# [Exercise requirements]
Copy every line of the records below word for word, but leave the pictures out.
--- Begin Data for processing ---
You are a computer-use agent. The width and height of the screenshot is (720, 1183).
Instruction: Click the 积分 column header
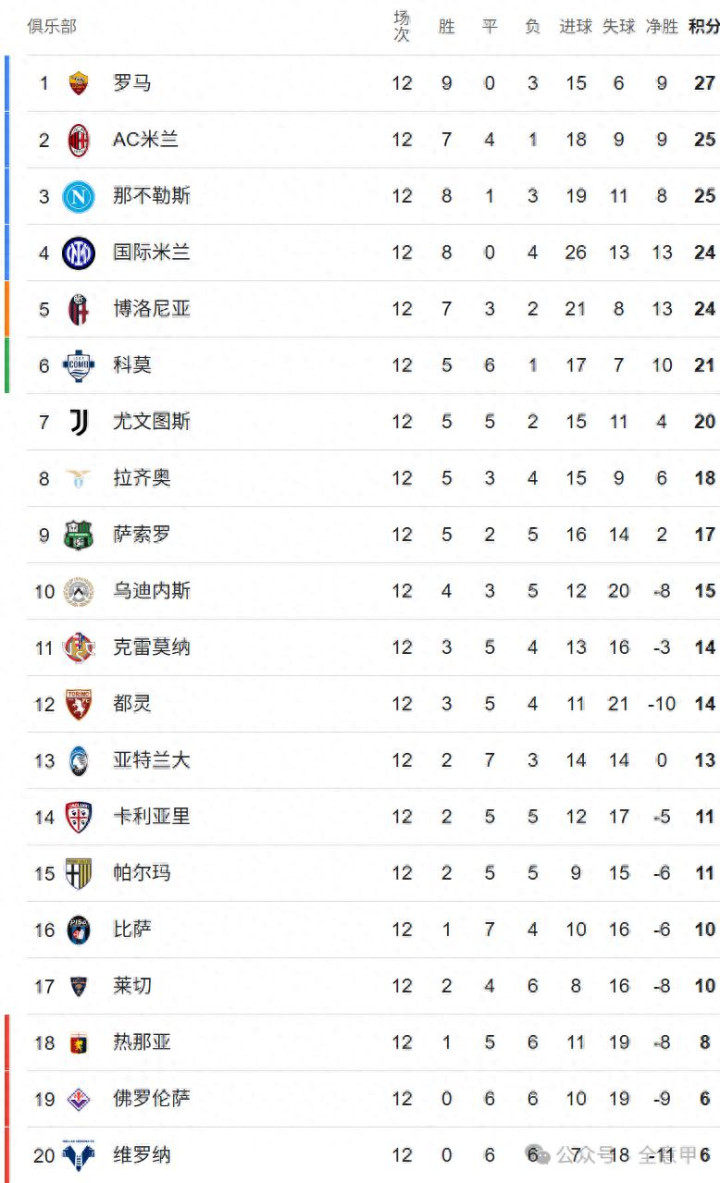click(704, 27)
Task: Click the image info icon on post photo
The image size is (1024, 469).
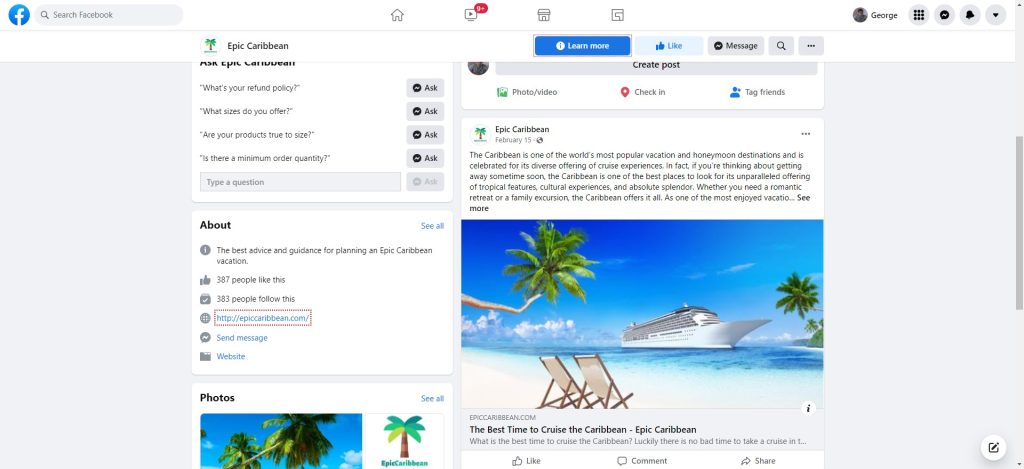Action: tap(808, 408)
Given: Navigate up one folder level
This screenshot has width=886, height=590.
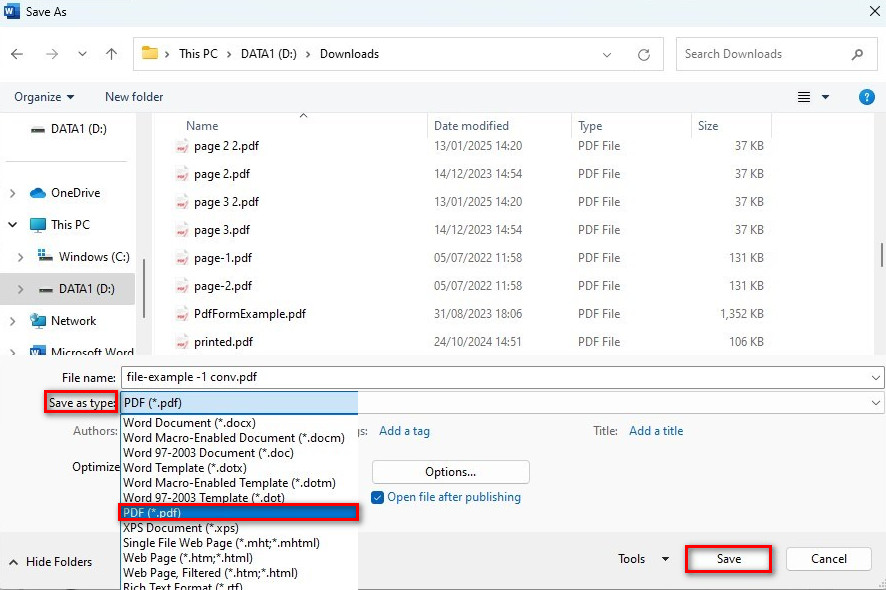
--- End Data for processing ---
# [Response to this exercise]
You are a computer-use agent. The width and height of the screenshot is (720, 1183).
Instruction: Click the 积分 column header
click(704, 27)
Task: Click the image info icon on post photo
The image size is (1024, 469).
Action: tap(808, 408)
Given: Navigate up one folder level
This screenshot has width=886, height=590.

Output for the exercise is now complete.